Monday, November 10, 2014
Lectionary Ruminations 2.0 for Sunday, November 16, 2014, the Thirty-Third Sunday in Ordinary Time (Year A)
Lectionary Ruminations 2.0 is a revised continuation of Lectionary Ruminations. Focusing on The Revised Common Lectionary Readings for the upcoming Sunday from New Revised Standard Version (NRSV) of the Bible, Lectionary Ruminations 2.0 draws on nearly thirty years of pastoral experience. Believing that the questions we ask are often more important than any answers we find, without overreliance on commentaries I intend with comments and questions to encourage reflection and rumination for readers preparing to teach, preach, or hear the Word. Reader comments are invited and encouraged. All lectionary links are to the via the PC(USA) Devotions and Readings website.
4:1 Here we go again. This is beginning to remind me of déjà vu all over again. How many times did the Israelites do what was evil in the sight of the LORD? How many times do we?
4:2 Do the names of rulers, commanders, and place names add or detract from the narrative?
4:3 This is beginning to sound like a broken record. How many times do we cry out to the LORD, asking the LORD to get us out of trouble we have gotten ourselves into?

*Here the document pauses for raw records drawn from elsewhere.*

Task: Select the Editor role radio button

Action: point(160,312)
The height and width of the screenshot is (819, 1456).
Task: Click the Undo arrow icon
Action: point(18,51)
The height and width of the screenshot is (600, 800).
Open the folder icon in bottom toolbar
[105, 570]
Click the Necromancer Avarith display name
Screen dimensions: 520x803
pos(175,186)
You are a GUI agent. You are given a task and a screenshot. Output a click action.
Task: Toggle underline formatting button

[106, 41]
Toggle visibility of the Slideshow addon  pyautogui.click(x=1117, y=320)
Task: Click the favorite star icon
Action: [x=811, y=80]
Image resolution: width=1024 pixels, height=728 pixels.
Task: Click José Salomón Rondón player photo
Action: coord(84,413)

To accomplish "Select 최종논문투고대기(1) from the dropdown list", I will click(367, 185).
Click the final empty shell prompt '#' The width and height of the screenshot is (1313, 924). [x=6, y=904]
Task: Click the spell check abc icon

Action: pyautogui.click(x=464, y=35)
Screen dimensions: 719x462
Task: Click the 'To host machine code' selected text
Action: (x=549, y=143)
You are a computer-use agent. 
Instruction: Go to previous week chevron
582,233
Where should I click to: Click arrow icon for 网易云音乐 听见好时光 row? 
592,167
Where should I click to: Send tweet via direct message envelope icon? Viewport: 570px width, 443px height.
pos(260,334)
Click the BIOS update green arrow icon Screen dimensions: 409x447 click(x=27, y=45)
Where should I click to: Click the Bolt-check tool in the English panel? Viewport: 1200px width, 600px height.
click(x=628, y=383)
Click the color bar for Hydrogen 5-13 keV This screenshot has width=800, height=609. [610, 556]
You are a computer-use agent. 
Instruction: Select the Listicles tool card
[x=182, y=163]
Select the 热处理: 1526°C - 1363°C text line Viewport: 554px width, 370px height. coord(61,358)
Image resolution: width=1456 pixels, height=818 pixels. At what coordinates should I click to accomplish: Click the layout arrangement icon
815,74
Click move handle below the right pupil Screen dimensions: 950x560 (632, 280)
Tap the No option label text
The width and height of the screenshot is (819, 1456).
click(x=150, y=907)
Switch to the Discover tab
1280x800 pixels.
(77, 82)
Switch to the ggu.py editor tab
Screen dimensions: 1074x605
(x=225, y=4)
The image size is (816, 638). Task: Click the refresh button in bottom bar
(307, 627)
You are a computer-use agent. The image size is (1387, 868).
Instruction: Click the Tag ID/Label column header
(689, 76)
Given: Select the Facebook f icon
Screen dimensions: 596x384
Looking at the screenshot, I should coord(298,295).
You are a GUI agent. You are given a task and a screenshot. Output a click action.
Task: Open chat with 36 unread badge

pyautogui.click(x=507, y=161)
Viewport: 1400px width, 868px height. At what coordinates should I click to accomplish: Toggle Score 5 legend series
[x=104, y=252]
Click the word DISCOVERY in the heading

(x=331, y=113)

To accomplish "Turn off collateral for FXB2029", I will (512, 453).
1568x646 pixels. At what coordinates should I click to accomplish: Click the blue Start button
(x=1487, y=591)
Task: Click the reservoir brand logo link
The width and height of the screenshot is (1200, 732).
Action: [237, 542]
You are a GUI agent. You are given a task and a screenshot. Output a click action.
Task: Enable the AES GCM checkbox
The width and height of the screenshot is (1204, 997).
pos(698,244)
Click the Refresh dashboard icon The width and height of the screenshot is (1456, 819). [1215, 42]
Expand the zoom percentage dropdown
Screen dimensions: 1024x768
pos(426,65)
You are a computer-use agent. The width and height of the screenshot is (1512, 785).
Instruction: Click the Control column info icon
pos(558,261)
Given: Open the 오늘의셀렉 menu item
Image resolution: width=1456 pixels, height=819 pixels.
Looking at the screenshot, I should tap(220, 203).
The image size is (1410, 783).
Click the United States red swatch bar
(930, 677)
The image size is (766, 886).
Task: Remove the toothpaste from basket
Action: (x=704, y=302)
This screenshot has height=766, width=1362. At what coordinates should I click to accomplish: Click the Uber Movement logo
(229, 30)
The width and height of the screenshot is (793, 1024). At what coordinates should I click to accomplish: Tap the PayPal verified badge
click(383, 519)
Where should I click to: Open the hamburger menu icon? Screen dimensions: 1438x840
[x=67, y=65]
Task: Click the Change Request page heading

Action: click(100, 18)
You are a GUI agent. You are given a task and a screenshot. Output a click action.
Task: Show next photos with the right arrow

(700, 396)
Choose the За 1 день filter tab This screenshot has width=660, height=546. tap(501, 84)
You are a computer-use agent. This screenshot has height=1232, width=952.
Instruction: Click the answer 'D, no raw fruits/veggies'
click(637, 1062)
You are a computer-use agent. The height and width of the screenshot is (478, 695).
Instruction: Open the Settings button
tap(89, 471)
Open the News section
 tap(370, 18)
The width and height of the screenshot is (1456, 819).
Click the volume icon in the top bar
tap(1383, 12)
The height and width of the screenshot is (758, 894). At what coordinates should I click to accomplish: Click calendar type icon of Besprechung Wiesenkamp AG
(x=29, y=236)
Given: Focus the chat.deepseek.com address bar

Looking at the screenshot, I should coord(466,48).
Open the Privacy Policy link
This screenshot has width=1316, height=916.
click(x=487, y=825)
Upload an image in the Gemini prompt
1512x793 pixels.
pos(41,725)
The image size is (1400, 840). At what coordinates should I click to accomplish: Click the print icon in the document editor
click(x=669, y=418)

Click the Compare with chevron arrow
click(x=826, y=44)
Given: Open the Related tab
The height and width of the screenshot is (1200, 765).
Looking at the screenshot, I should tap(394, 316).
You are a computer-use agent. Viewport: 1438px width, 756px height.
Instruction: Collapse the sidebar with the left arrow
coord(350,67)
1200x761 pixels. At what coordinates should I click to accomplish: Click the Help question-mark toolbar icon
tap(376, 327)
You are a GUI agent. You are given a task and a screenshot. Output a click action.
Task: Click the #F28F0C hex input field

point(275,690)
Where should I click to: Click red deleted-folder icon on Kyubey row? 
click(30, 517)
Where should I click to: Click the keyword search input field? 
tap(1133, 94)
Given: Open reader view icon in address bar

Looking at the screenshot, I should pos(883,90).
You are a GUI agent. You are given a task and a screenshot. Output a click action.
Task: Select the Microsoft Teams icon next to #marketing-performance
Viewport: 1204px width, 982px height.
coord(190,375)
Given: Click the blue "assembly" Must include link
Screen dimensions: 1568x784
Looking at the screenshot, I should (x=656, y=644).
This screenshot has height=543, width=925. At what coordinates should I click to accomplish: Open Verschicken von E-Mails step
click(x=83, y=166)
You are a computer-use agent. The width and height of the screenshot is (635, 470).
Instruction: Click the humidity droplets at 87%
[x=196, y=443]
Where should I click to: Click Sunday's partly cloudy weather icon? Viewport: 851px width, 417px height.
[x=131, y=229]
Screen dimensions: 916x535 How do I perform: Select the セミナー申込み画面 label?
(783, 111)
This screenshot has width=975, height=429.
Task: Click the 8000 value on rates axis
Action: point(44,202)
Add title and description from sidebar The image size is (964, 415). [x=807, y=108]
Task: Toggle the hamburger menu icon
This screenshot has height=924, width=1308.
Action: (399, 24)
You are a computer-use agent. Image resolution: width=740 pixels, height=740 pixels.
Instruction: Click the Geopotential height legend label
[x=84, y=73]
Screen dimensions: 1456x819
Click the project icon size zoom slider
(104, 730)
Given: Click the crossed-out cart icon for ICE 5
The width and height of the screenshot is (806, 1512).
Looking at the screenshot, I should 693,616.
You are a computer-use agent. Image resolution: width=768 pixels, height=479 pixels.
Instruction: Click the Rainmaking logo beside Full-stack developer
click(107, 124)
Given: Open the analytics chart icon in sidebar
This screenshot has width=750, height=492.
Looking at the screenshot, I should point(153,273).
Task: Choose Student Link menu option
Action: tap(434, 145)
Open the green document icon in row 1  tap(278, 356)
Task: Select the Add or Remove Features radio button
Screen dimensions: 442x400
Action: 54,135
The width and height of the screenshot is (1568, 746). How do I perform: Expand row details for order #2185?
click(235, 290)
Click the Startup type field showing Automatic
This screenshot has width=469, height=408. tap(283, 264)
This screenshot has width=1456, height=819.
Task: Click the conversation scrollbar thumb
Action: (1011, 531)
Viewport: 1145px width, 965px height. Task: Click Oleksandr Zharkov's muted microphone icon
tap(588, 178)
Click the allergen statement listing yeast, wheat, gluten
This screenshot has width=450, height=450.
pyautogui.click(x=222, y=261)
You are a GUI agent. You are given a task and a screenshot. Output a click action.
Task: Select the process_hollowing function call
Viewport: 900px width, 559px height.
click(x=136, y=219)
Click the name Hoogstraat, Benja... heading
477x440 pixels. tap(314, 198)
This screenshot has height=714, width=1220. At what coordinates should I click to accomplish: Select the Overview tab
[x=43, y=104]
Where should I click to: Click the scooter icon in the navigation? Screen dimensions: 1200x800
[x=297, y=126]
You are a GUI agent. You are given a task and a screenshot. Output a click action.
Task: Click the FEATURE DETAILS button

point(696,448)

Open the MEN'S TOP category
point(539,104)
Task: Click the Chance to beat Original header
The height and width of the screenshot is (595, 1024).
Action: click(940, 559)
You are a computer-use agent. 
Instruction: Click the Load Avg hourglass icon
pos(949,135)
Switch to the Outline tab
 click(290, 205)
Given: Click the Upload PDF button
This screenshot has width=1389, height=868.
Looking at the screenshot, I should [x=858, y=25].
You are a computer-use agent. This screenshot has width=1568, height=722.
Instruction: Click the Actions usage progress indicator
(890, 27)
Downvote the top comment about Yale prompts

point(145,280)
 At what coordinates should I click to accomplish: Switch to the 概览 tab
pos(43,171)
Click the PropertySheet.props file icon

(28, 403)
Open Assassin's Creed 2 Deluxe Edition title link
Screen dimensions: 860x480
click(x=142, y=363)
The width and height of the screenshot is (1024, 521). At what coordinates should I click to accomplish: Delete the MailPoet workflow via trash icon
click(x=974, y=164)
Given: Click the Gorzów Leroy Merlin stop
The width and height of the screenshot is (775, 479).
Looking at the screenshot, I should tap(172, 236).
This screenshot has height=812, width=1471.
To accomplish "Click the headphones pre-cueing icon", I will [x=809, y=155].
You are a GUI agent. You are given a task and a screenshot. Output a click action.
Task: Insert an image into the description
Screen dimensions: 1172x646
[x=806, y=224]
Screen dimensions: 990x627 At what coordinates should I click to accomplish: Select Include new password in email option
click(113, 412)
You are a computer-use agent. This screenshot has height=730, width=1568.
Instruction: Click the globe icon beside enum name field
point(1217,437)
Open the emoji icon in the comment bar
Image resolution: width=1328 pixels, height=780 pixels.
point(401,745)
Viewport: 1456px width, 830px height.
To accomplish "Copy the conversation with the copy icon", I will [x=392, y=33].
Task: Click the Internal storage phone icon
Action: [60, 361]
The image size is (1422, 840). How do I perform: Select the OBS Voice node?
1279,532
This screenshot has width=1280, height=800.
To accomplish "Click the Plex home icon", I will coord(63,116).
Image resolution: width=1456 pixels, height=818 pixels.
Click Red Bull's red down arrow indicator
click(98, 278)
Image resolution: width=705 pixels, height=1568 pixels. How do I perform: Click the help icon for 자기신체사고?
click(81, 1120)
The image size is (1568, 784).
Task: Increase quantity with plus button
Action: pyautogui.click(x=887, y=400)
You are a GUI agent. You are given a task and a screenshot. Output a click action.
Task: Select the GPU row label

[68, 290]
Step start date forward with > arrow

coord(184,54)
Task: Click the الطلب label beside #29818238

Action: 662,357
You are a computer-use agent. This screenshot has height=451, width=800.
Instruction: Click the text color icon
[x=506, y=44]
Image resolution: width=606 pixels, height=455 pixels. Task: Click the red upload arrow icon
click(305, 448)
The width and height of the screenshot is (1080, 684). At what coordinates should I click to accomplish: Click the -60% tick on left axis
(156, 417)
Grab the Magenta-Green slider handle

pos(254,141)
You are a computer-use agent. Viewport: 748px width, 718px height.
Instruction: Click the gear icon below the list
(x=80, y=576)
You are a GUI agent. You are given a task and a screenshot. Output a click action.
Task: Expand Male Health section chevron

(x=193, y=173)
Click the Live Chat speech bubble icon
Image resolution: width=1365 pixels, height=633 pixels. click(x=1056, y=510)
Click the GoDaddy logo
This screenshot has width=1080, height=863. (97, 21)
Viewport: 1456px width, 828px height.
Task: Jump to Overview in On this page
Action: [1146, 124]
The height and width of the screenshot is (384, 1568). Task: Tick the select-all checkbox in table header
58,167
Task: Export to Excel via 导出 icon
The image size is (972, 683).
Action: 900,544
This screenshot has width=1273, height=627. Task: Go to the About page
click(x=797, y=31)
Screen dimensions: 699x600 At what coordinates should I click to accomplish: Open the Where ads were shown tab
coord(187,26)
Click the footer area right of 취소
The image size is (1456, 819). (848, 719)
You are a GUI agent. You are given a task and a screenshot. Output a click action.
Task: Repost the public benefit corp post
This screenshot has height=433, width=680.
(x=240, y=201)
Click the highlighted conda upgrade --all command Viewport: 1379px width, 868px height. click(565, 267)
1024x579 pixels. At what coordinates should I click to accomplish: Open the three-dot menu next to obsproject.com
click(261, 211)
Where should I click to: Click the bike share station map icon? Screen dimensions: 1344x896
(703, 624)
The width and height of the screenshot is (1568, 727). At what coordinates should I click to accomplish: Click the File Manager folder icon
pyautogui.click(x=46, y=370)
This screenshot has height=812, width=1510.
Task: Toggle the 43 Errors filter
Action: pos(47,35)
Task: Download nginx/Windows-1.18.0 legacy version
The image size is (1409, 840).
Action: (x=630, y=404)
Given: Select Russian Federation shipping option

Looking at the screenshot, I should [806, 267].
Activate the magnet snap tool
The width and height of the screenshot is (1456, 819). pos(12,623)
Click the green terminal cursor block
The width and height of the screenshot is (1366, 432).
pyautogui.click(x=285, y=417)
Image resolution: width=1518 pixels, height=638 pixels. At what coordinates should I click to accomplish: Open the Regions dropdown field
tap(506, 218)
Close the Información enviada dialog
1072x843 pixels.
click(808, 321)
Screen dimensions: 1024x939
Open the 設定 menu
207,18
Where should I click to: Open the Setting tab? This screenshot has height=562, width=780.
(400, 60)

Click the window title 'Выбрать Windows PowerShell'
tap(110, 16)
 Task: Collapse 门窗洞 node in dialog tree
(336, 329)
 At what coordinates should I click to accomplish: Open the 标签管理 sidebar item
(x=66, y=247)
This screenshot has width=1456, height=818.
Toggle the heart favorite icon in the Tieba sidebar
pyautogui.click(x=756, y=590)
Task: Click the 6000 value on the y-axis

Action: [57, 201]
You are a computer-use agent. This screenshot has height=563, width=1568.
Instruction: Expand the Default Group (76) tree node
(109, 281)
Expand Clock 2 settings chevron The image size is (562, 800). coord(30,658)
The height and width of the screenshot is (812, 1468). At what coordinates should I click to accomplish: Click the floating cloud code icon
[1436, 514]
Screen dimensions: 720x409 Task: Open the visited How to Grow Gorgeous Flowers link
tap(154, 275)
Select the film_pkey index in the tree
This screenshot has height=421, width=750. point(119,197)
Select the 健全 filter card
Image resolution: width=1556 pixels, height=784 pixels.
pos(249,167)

4:4 What blasphemy, a female prophet! With regard to male prophets, how often are we told who their wife was?
4:5 Do you think the Palm of Deborah was known by that name in Deborah’s day? Too bad it was not a Bodhi tree.
4:6 How dare Deborah speak for God! I wonder why Barak.
4:7 What is a Wadi and why does it matter?
123:1 I thought God was enthroned on the cherubim. Are the cherubim in heaven or in the Temple?
123:2 So God is a master and maid while we are servants and mistresses. While the Israelites in the Judges passage cry to the LORD, the psalmist simply looks to the LORD. Maybe those eyes were sad, droopy puppy dog eyes that the LORD simply could not resist.
123:3 To what contempt is the Psalmist referring?
123:4 To what scorn is the Psalmist referring? Are contempt and scorn synonymous?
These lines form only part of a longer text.